#### Material for the task ####

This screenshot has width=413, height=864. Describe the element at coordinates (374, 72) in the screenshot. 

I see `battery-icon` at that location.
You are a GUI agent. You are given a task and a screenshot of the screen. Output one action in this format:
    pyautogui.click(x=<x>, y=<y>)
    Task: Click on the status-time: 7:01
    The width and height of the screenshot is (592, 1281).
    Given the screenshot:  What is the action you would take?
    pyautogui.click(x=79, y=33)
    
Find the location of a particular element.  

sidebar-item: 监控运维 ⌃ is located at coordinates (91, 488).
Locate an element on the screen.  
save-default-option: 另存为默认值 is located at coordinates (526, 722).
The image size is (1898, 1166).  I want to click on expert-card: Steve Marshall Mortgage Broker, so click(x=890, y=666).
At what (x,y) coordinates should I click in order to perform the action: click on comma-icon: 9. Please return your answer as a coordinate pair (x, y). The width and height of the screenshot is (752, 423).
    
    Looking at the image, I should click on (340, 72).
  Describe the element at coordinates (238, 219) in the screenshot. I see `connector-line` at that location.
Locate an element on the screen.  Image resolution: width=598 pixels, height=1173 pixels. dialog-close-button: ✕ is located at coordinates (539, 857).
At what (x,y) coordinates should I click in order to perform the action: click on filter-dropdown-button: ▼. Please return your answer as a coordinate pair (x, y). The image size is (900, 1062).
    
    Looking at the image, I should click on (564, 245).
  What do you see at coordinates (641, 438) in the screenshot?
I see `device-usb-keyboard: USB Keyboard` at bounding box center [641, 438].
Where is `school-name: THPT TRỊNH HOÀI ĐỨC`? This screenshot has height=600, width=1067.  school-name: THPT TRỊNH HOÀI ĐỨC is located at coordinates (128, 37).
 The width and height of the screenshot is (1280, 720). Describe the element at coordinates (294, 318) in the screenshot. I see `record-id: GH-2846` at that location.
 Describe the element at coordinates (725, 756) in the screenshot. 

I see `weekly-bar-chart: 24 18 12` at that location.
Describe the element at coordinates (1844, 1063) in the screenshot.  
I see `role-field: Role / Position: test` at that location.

####

- Exercise brief
Swap "Locate an element" for "Find an element" everywhere it occurs in the records above, and write out all the records again with nothing else changed.

- Written solution
This screenshot has width=413, height=864. Describe the element at coordinates (374, 72) in the screenshot. 

I see `battery-icon` at that location.
You are a GUI agent. You are given a task and a screenshot of the screen. Output one action in this format:
    pyautogui.click(x=<x>, y=<y>)
    Task: Click on the status-time: 7:01
    The width and height of the screenshot is (592, 1281).
    Given the screenshot:  What is the action you would take?
    pyautogui.click(x=79, y=33)
    
Find the location of a particular element.  

sidebar-item: 监控运维 ⌃ is located at coordinates (91, 488).
Find an element on the screen.  
save-default-option: 另存为默认值 is located at coordinates (526, 722).
The image size is (1898, 1166).  I want to click on expert-card: Steve Marshall Mortgage Broker, so click(x=890, y=666).
At what (x,y) coordinates should I click in order to perform the action: click on comma-icon: 9. Please return your answer as a coordinate pair (x, y). The width and height of the screenshot is (752, 423).
    
    Looking at the image, I should click on (340, 72).
  Describe the element at coordinates (238, 219) in the screenshot. I see `connector-line` at that location.
Find an element on the screen.  Image resolution: width=598 pixels, height=1173 pixels. dialog-close-button: ✕ is located at coordinates (539, 857).
At what (x,y) coordinates should I click in order to perform the action: click on filter-dropdown-button: ▼. Please return your answer as a coordinate pair (x, y). The image size is (900, 1062).
    
    Looking at the image, I should click on (564, 245).
  What do you see at coordinates (641, 438) in the screenshot?
I see `device-usb-keyboard: USB Keyboard` at bounding box center [641, 438].
Where is `school-name: THPT TRỊNH HOÀI ĐỨC`? This screenshot has height=600, width=1067.  school-name: THPT TRỊNH HOÀI ĐỨC is located at coordinates (128, 37).
 The width and height of the screenshot is (1280, 720). Describe the element at coordinates (294, 318) in the screenshot. I see `record-id: GH-2846` at that location.
 Describe the element at coordinates (725, 756) in the screenshot. 

I see `weekly-bar-chart: 24 18 12` at that location.
Describe the element at coordinates (1844, 1063) in the screenshot.  
I see `role-field: Role / Position: test` at that location.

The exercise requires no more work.